Rows of pointing data
※ ※ ※

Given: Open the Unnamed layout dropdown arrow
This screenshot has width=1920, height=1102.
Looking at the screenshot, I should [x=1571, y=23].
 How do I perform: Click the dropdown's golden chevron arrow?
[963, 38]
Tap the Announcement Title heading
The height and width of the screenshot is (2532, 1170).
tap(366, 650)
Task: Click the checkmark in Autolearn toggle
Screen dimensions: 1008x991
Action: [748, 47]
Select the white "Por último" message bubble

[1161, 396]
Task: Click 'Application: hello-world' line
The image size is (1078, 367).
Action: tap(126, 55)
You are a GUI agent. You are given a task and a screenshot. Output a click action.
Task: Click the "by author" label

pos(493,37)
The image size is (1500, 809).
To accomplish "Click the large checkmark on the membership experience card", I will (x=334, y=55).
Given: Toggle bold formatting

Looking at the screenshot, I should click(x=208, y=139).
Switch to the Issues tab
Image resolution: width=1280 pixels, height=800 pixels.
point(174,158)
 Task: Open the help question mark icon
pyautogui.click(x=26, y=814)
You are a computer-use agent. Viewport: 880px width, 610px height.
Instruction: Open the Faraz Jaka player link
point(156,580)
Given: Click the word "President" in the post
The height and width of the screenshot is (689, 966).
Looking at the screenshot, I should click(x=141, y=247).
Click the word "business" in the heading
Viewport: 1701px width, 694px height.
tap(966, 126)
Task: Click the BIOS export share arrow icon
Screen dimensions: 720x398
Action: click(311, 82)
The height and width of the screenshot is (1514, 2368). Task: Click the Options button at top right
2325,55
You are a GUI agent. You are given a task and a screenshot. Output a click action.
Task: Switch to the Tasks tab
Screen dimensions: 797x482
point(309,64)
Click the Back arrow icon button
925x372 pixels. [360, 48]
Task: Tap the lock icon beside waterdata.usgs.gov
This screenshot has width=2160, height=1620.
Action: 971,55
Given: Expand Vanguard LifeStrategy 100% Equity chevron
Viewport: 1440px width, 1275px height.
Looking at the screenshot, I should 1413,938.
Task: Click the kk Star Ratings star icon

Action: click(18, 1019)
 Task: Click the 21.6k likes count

※ ※ ※

REQUIRED WORK: Can you write out the data above again, swapping each "Screen dimensions" for "Screen size" and changing nothing else?

FINAL RESULT:
Given: Open the Unnamed layout dropdown arrow
This screenshot has width=1920, height=1102.
Looking at the screenshot, I should [x=1571, y=23].
 How do I perform: Click the dropdown's golden chevron arrow?
[963, 38]
Tap the Announcement Title heading
The height and width of the screenshot is (2532, 1170).
tap(366, 650)
Task: Click the checkmark in Autolearn toggle
Screen size: 1008x991
Action: [748, 47]
Select the white "Por último" message bubble

[1161, 396]
Task: Click 'Application: hello-world' line
The image size is (1078, 367).
Action: tap(126, 55)
You are a GUI agent. You are given a task and a screenshot. Output a click action.
Task: Click the "by author" label

pos(493,37)
The image size is (1500, 809).
To accomplish "Click the large checkmark on the membership experience card", I will (x=334, y=55).
Given: Toggle bold formatting

Looking at the screenshot, I should click(x=208, y=139).
Switch to the Issues tab
Image resolution: width=1280 pixels, height=800 pixels.
point(174,158)
 Task: Open the help question mark icon
pyautogui.click(x=26, y=814)
You are a computer-use agent. Viewport: 880px width, 610px height.
Instruction: Open the Faraz Jaka player link
point(156,580)
Given: Click the word "President" in the post
The height and width of the screenshot is (689, 966).
Looking at the screenshot, I should click(x=141, y=247).
Click the word "business" in the heading
Viewport: 1701px width, 694px height.
tap(966, 126)
Task: Click the BIOS export share arrow icon
Screen size: 720x398
Action: click(311, 82)
The height and width of the screenshot is (1514, 2368). Task: Click the Options button at top right
2325,55
You are a GUI agent. You are given a task and a screenshot. Output a click action.
Task: Switch to the Tasks tab
Screen size: 797x482
point(309,64)
Click the Back arrow icon button
925x372 pixels. [360, 48]
Task: Tap the lock icon beside waterdata.usgs.gov
This screenshot has width=2160, height=1620.
Action: 971,55
Given: Expand Vanguard LifeStrategy 100% Equity chevron
Viewport: 1440px width, 1275px height.
Looking at the screenshot, I should 1413,938.
Task: Click the kk Star Ratings star icon

Action: click(18, 1019)
 Task: Click the 21.6k likes count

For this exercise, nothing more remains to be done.